Hoy practicas un ayuno de opinión. No como prohibición rígida, sino como limpieza. Durante el día, cuando aparezca el impulso de comentar algo que no te compete directamente, detente un instante. Respira una vez y observa el hecho sin etiqueta. Deja que el clima sea clima. Que el tráfico sea tráfico. Que la noticia sea noticia. Que la torpeza ajena sea torpeza ajena. No estás renunciando a tu criterio; estás renunciando al reflejo.
Esto incluye el mundo digital. Hoy, sé un fantasma. No para parecer superior, sino para notar cuánto del impulso de comentar era hambre de existir en la mirada de otros. Observa ese hambre con curiosidad, como un médico que hace una radiografía: ahí está el síntoma. El “vampiro del tiempo” se alimenta de palabras que no cambian nada.
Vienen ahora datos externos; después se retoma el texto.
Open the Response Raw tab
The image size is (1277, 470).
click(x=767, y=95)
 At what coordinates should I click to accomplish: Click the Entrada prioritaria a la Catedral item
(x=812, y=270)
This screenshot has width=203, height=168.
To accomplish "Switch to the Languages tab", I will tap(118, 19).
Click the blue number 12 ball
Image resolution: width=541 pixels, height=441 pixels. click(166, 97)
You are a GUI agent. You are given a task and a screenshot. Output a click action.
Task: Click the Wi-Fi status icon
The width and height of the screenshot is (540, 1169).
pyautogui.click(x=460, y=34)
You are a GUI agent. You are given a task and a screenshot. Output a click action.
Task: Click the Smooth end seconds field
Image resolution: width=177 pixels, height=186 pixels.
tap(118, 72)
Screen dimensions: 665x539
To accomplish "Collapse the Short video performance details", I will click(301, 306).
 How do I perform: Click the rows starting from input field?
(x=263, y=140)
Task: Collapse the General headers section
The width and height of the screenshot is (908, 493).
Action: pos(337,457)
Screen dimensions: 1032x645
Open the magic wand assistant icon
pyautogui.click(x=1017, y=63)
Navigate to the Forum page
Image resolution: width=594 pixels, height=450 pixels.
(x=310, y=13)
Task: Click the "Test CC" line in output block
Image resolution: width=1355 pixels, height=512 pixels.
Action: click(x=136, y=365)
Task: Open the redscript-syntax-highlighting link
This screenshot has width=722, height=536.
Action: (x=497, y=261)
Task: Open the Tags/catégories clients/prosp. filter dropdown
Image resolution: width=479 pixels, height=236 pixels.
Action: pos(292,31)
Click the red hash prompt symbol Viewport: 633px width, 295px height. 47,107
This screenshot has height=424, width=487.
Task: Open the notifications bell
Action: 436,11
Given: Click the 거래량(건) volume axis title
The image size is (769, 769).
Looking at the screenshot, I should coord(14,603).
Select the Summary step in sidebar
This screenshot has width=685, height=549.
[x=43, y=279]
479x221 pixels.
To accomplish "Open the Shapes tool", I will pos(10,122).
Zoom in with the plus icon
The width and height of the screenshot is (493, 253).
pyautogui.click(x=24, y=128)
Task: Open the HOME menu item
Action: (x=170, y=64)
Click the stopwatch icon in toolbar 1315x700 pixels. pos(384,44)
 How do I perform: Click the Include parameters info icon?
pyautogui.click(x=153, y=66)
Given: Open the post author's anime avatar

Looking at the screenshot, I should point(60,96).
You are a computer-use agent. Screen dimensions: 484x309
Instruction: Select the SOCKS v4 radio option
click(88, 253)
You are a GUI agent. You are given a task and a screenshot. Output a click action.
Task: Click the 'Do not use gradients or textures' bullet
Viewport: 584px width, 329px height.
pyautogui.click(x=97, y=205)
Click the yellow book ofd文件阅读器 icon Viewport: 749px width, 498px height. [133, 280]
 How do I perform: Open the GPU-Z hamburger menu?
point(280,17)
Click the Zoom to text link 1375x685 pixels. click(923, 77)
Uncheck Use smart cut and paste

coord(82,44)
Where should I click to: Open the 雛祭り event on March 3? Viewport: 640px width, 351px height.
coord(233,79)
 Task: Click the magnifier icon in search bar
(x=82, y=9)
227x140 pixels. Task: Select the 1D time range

Si hoy te equivocas y opinas, no lo dramatices. Solo date cuenta de qué estabas intentando conseguir: sentirte más listo, sentirte más seguro, sentirte más visto. Ese autoengaño es el punto exacto que estás entrenando. La disciplina no es perfección; es volver.
Verás algo raro si lo sostienes. Aparece espacio. Y en ese espacio, empieza a emerger lo que sí importa: tu trabajo real, tu vida real, tus decisiones reales. La opinión innecesaria es ruido. La atención recuperada es libertad.
Hoy no te has vuelto indiferente. Te has vuelto sobrio. Y hay una paz inmensa al otro lado de no tener que tener razón sobre todo.